● Parts of the exercise:
[1] Repeat the part of the passage on cancer and faith that begins at the words "The design of" and ends after "with manifest affection.".
[2] Pick up the passage on cancer and faith after its last sentence and carry it further.
#### Document passage
It will not do to say that God only uses our cancer but does not design it. What God permits, he permits for a reason. And that reason is his design. If God foresees molecular developments becoming cancer, he can stop it or not. If he does not, he has a purpose. Since he is infinitely wise, it is right to call this purpose a design. Satan is real and causes many pleasures and pains. But he is not ultimate. So when he strikes Job with boils (Job 2:7), Job attributes it ultimately to God (2:10) and the inspired writer agrees: “They . . . comforted him for all the evil that the LORD had brought upon him” (Job 42:11). If you don’t believe your cancer is designed for you by God, you will waste it.

You will waste your cancer if you believe it is a curse and not a gift.


“There is therefore now no condemnation for those who are in Christ Jesus” (Romans 8:1). “Christ redeemed us from the curse of the law by becoming a curse for us” (Galatians 3:13). “There is no enchantment against Jacob, no divination against Israel” (Numbers 23:23). “The LORD God is a sun and shield; the LORD bestows favor and honor. No good thing does he withhold from those who walk uprightly” (Psalm 84:11).


You will waste your cancer if you seek comfort from your odds rather than from God.


The design of God in your cancer is not to train you in the rationalistic, human calculation of odds. The world gets comfort from their odds. Not Christians. Some count their chariots (percentages of survival) and some count their horses (side effects of treatment), but we trust in the name of the LORD our God (Psalm 20:7). God’s design is clear from 2 Corinthians 1:9, “We felt that we had received the sentence of death. But that was to make us rely not on ourselves but on God who raises the dead.” The aim of God in your cancer (among a thousand other good things) is to knock props out from under our hearts so that we rely utterly on him.


You will waste your cancer if you let it drive you into solitude instead of deepen your relationships with manifest affection.
########
#### Entries provided
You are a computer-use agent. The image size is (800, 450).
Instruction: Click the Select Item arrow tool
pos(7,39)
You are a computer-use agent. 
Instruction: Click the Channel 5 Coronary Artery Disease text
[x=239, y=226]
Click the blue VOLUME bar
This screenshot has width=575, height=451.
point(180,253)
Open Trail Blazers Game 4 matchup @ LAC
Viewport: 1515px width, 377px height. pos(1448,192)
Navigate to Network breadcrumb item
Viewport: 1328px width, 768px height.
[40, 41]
########
● Answers for the tasks:
[1]
The design of God in your cancer is not to train you in the rationalistic, human calculation of odds. The world gets comfort from their odds. Not Christians. Some count their chariots (percentages of survival) and some count their horses (side effects of treatment), but we trust in the name of the LORD our God (Psalm 20:7). God’s design is clear from 2 Corinthians 1:9, “We felt that we had received the sentence of death. But that was to make us rely not on ourselves but on God who raises the dead.” The aim of God in your cancer (among a thousand other good things) is to knock props out from under our hearts so that we rely utterly on him.


You will waste your cancer if you let it drive you into solitude instead of deepen your relationships with manifest affection.

[2]
When Epaphroditus brought the gifts to Paul sent by the Philippian church he became ill and almost died. Paul tells the Philippians, “He has been longing for you all and has been distressed because you heard that he was ill” (Philippians 2:26-27). What an amazing response! It does not say they were distressed that he was ill, but that he was distressed because they heard he was ill. That is the kind of heart God is aiming to create with cancer: a deeply affectionate, caring heart for people. Don’t waste your cancer by retreating into yourself.


You will waste your cancer if you fail to use it as a means of witness to the truth and glory of Christ.


Christians are never anywhere by divine accident. There are reasons for why we wind up where we do. Consider what Jesus said about painful, unplanned circumstances: “They will lay their hands on you and persecute you, delivering you up to the synagogues and prisons, and you will be brought before kings and governors for my name’s sake. This will be your opportunity to bear witness” (Luke 21:12 -13). So it is with cancer. This will be an opportunity to bear witness. Christ is infinitely worthy. Here is a golden opportunity to show that he is worth more than life. Don’t waste it.


Joni and I do not intend to waste this experience. When we prayed about her upcoming surgery my amazing wife dropped another sentence on me that was a life changer.


“Dear God…I am not and I will not question you.”


How can you not want to go into battle with a woman like that? Yesterday I told her that I wished I was going through this and not her. She said that she was glad it was her and not me. The miracle of the two becoming one is that we both meant what we said. Just about thirty years ago I proclaimed another life changing statement without really realizing the magnitude of the vow that I was making.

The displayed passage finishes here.